(Stored items)

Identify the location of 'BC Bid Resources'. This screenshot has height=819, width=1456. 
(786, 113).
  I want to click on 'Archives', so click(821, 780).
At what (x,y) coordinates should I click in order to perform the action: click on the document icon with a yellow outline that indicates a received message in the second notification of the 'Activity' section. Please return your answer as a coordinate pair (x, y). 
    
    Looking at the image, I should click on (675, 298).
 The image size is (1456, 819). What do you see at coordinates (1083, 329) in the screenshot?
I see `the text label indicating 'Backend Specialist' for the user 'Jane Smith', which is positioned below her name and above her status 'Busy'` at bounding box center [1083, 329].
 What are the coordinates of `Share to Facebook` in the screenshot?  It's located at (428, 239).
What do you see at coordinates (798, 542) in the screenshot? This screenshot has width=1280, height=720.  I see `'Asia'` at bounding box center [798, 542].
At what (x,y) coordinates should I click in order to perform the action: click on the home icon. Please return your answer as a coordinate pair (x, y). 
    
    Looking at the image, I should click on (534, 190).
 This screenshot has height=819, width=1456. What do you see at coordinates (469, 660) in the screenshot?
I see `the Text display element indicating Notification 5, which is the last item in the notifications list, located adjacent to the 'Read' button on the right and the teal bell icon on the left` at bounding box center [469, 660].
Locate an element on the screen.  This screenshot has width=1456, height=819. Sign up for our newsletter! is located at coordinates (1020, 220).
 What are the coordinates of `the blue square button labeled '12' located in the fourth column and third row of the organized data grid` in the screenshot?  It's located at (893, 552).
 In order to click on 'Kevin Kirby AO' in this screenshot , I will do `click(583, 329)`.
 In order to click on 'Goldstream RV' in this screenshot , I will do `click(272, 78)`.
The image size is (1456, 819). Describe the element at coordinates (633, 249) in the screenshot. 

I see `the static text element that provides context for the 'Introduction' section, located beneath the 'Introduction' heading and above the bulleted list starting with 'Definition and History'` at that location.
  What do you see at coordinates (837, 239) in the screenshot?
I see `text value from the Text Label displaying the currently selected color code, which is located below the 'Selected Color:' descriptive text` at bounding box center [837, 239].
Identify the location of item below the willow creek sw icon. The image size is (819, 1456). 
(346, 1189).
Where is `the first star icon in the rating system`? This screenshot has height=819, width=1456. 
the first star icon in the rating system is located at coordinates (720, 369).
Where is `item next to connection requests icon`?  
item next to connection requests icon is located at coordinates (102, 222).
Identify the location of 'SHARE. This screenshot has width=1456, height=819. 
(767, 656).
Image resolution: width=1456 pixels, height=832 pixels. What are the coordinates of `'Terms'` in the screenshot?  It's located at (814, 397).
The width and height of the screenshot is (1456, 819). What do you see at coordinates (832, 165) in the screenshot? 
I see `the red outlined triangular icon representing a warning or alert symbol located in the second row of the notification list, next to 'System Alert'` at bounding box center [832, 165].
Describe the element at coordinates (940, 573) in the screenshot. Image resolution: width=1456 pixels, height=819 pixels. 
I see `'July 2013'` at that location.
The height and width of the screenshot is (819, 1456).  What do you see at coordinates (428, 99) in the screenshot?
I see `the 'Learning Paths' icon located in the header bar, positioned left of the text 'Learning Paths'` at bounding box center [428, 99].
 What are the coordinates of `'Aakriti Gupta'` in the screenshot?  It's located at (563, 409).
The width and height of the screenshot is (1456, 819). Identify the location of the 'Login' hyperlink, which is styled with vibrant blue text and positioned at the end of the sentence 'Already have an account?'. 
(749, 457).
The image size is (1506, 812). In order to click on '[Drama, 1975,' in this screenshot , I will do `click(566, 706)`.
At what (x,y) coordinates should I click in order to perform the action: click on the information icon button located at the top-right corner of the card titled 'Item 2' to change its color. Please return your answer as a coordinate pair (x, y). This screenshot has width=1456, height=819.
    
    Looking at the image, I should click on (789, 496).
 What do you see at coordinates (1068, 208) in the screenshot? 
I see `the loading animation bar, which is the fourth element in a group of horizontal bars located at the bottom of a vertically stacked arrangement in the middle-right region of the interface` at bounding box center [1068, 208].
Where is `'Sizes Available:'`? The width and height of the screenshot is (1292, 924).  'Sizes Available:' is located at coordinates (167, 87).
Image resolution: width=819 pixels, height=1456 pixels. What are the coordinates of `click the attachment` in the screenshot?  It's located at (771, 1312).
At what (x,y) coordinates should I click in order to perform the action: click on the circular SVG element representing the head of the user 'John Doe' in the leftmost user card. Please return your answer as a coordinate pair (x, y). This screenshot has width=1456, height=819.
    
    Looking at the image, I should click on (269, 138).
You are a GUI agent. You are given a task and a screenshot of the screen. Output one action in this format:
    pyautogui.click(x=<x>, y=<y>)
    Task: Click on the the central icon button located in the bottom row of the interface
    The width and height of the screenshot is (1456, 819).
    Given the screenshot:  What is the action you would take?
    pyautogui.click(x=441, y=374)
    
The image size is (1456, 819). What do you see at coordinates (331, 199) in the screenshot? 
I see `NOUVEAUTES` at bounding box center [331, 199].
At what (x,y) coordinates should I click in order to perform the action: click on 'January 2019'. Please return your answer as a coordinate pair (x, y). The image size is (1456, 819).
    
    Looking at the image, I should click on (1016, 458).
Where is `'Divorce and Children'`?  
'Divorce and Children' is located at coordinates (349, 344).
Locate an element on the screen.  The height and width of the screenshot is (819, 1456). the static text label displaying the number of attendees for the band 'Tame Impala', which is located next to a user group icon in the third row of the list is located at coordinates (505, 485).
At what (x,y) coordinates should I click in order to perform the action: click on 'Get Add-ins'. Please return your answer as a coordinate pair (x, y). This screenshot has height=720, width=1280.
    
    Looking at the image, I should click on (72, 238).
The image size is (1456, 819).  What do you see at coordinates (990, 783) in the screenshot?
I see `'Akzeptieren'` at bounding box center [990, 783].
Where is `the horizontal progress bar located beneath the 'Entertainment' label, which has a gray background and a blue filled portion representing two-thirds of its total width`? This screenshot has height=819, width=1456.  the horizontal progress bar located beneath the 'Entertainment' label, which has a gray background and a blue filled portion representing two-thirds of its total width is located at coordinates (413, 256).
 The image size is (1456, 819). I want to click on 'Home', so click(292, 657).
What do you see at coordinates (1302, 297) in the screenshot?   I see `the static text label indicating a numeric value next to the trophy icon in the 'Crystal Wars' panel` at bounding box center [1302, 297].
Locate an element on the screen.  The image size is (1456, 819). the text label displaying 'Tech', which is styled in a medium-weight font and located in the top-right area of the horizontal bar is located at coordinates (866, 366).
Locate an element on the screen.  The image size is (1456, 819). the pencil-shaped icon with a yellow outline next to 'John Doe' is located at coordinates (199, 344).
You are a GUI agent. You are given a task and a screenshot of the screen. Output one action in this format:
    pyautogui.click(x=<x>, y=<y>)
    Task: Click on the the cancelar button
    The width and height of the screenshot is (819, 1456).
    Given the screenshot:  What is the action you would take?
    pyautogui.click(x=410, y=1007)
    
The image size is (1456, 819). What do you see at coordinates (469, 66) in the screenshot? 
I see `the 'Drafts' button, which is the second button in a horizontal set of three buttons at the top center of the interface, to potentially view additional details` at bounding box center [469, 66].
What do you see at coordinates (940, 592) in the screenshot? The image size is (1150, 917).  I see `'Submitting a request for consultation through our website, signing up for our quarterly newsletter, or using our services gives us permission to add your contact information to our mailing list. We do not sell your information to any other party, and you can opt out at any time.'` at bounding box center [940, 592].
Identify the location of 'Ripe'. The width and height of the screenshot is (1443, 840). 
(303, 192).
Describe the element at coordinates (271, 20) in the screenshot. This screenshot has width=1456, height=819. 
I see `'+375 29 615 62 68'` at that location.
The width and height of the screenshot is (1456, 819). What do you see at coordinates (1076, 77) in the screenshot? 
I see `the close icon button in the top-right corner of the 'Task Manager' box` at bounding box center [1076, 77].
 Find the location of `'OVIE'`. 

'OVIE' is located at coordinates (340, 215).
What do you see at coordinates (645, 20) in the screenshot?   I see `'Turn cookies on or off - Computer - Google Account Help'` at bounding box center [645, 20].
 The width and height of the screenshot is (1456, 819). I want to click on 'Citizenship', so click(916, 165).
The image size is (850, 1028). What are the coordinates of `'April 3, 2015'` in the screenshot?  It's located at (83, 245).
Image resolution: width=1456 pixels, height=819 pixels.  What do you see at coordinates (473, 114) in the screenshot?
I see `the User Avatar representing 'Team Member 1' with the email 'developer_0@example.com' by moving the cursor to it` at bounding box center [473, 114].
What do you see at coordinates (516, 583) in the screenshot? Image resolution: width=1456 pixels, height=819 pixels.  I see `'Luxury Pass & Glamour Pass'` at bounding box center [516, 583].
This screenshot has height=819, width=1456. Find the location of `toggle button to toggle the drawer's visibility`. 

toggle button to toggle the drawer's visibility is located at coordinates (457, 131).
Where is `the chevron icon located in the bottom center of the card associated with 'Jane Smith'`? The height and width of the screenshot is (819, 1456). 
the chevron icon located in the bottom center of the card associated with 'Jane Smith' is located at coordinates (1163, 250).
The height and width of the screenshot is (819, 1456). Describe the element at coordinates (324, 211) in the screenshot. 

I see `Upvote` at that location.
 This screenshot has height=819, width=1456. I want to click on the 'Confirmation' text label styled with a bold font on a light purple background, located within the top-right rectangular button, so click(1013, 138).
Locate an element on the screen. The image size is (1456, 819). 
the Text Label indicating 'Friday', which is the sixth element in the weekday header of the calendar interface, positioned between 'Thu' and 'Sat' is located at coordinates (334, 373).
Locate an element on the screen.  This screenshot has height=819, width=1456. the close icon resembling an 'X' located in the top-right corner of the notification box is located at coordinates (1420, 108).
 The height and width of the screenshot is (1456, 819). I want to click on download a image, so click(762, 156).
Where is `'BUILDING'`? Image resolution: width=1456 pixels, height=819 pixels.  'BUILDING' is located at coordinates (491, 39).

[WHAT TO WORK ON]: Please pull out the lines above, starting with the first line of the items and continuing through the line that contains "What do you see at coordinates (798, 542)", both included. Reproduce them word for word.

[SOLUTION]:
Identify the location of 'BC Bid Resources'. This screenshot has height=819, width=1456. 
(786, 113).
  I want to click on 'Archives', so click(821, 780).
At what (x,y) coordinates should I click in order to perform the action: click on the document icon with a yellow outline that indicates a received message in the second notification of the 'Activity' section. Please return your answer as a coordinate pair (x, y). 
    
    Looking at the image, I should click on (675, 298).
 The image size is (1456, 819). What do you see at coordinates (1083, 329) in the screenshot?
I see `the text label indicating 'Backend Specialist' for the user 'Jane Smith', which is positioned below her name and above her status 'Busy'` at bounding box center [1083, 329].
 What are the coordinates of `Share to Facebook` in the screenshot?  It's located at (428, 239).
What do you see at coordinates (798, 542) in the screenshot? This screenshot has width=1280, height=720.  I see `'Asia'` at bounding box center [798, 542].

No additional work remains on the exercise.